Thanks! As you probably know from the news, the USA faces unusual issues in regard to health care -- we're a wealthy nation, and we have some great hospitals and doctors, but we also have traditionally not had the kind of healthcare safety nets other countries do. Our insurance has always been employer-based, with some private insurance available for purchase. Other than that, there is "charity healthcare" where you can be treated as a charity patient if you meet certain very strict income levels.


For many entrepreneurs (like me!) the struggle to get health insurance is a nightmare. I am a successful writer by any standards, and by small business standards especially ... yet the insurance companies will not insure me for any price, because I am not employed by someone else, and I have had health issues in the past. They have the ability to reject me for coverage, and do.


Living in that world, where no matter how much money you may be fortunate enough to have in the bank just means you're six months away from homeless if you have a car accident, serious illness, etc. -- it made me think about how much we're controlled by the very companies that save us. Our employers ... the insurance companies ... and the drug companies. Many people exist just a day or two away from death if they can't afford their medication.


I just held a science fiction mirror up to a real situation.


Q: On that note – what other supernatural creatures would you like to write about? Werewolves and witches perhaps?

I honestly don't know yet. I'm still letting things form in my mind! But I don't think it will be anything too easy to guess :)



Q: Can you give us any clues about the latest ‘Revivalist’ book?

In book 2, TWO WEEKS' NOTICE (you may have figured out the book titles are all a play on employment-related terms!) Bryn will have to face some deadly secrets about who's really behind the impending zombie war, and why ... and deal with her boyfriend Patrick's former relationship with Jane, who in many ways was Bryn 1.0: an original test subject for the nanites, with the unfortunate complication that it made her into a psychotic killer. Is it coming for Bryn, too? And is there any cure to death itself?
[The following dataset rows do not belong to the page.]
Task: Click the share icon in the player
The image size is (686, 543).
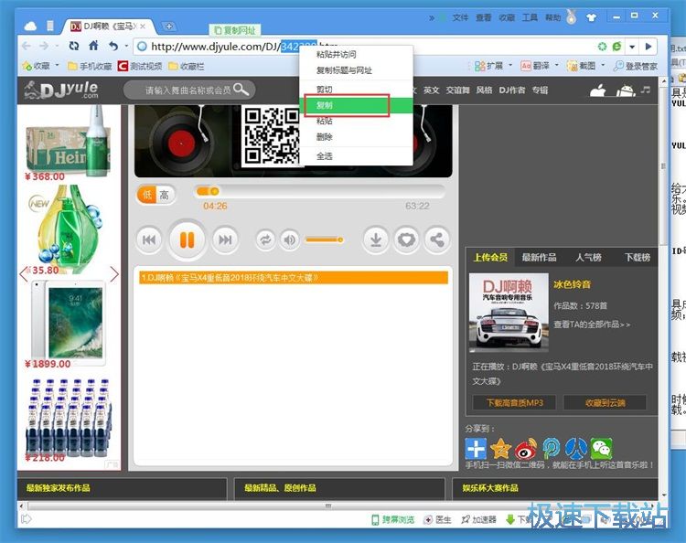Action: click(437, 240)
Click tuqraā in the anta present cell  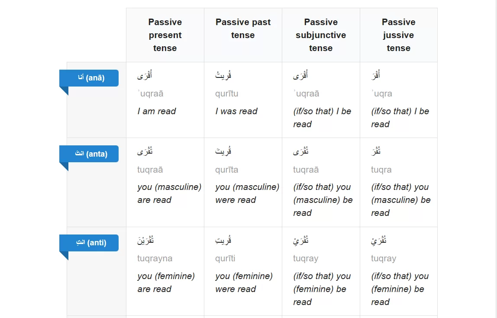click(x=150, y=170)
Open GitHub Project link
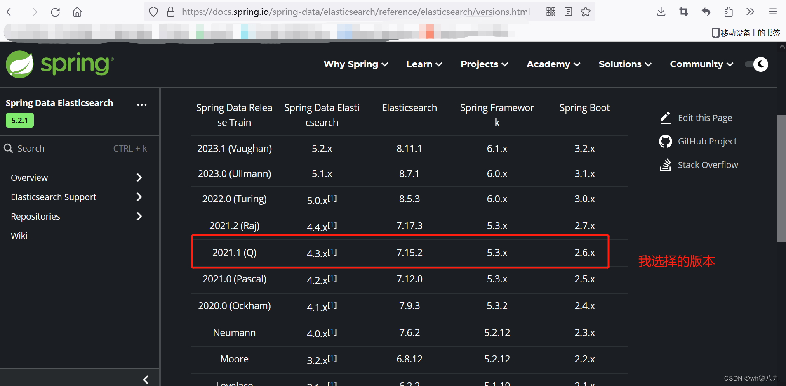This screenshot has width=786, height=386. 707,142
Q: I was such a HUGE fan of your ‘Weather Warden’ and ‘Outcast Season’ series. I think Jo & Co. got such an epic, befitting ending and I loved both ‘Total Eclipse’ and ‘Unbroken’. Have we most definitely read the last of the ‘Weather Warden’ universe and the Djinn? And how hard was it for you to say goodbye to those characters who you’d been writing for since 2003? Do they still occasionally ‘speak’ to you, even though their series’ are over for now?

Awww, thank you! I truly cried when I ended the cycle of those stories ... I tried to make it as big and epic an ending as I possibly could, because I felt that they were larger than life themselves, and deserved all I could do. It's a super fun universe, and I definitely will go back to it (possibly for novellas or e-releases) but I'm letting my brain cool off a bit before I jump back in. :) This is my first year without a Weather Warden book in, eep, more than 10 years if I count the time I spent writing ILL WIND! And yes, they definitely do speak to me ... especially as the powerful storms are lashing us in the USA. I think we might need the Wardens now more than ever!


Thank you for the chance to chat -- I'm really looking forward to seeing everyone at SupaNova in Brisbane and Adelaide, and at the upcoming signings in Sydney and Melbourne!!